However, in Rails 4, there is no attr_accessible list and I can't simply add fields in the views. How do I add custom User fields?
Adding
def configure_permitted_parameters
devise_parameter_sanitizer.for(:sign_in) { |u| u.permit(:username, :email) }
devise_parameter_sanitizer.for(:sign_up) { |u| u.permit(:username, :email, :password, :password_confirmation) }
devise_parameter_sanitizer.for(:account_update) { |u| u.permit(:username, :email, :password, :password_confirmation, :current_password) }
end
To applicationcontroller worked for me.
I was told to look in the main README on the github page and there it was.
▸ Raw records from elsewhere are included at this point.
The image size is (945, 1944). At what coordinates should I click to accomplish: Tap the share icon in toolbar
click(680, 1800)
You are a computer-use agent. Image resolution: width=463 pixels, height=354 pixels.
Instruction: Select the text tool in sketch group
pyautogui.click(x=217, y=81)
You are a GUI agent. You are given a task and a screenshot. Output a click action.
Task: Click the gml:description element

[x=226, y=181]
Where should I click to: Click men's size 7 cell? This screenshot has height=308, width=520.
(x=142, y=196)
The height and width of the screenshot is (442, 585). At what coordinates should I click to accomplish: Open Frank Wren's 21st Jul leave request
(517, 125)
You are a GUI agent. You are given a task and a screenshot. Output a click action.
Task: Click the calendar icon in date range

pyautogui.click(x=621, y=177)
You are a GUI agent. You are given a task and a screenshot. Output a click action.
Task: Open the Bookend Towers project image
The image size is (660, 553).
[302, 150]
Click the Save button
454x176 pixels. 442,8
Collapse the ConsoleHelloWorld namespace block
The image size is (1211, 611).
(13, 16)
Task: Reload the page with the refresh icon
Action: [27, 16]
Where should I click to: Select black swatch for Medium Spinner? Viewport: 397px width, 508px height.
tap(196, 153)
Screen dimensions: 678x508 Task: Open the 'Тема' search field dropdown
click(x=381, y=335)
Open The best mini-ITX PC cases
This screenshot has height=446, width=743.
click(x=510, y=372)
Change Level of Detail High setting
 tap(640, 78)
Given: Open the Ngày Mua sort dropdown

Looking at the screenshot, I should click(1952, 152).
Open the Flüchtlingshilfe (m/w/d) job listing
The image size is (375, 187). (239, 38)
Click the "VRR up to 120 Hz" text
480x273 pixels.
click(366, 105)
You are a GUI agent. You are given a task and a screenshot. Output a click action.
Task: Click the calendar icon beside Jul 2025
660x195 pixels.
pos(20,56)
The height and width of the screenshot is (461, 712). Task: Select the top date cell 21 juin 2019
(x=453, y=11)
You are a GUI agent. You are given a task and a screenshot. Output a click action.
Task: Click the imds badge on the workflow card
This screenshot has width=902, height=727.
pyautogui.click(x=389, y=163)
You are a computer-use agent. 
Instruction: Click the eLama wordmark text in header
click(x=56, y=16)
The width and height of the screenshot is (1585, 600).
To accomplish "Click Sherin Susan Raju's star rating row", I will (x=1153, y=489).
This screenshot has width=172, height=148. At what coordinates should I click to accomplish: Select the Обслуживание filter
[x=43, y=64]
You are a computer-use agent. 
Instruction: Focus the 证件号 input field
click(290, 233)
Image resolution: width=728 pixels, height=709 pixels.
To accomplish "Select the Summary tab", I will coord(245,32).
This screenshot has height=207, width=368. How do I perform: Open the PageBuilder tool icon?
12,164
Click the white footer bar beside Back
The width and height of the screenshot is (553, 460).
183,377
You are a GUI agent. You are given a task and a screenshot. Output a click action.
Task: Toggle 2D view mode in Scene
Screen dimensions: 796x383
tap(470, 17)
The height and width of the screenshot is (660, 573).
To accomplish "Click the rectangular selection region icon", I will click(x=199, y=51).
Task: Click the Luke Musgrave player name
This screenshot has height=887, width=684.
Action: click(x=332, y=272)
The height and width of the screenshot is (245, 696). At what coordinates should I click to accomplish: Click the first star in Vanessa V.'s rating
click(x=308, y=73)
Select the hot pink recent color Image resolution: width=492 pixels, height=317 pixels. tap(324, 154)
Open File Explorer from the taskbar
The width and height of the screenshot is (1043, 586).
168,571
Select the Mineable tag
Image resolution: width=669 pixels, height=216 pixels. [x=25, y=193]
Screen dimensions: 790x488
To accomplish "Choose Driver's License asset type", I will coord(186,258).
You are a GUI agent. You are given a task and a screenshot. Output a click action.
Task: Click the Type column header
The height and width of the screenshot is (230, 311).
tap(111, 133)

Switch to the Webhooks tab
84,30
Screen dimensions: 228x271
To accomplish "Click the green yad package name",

Easy.
class ApplicationController < ActionController::Base
before_filter :configure_permitted_parameters, if: :devise_controller?
protected
def configure_permitted_parameters
devise_parameter_sanitizer.for(:sign_up) << :username
end
end
In case you want to permit additional parameters you can do with a simple before filter in your
ApplicationController:
class ApplicationController < ActionController::Base
before_filter :configure_permitted_parameters, if: :devise_controller?
protected
def configure_permitted_parameters
devise_parameter_sanitizer.for(:sign_up) << :username
end
end
You need to enable Strong Parameters for devise instead of attr_accessible for doing that you need to create new initializer like:
DeviseController.class_eval do
def resource_params
unless params[resource_name].blank?
params.require(resource_name).permit(:email, :password, :password_confirmation, :remember_me)
end
end
end
Make sure that you cloned gem from rails4 branch(plataformatec/devise).
Remove attr_accesible from model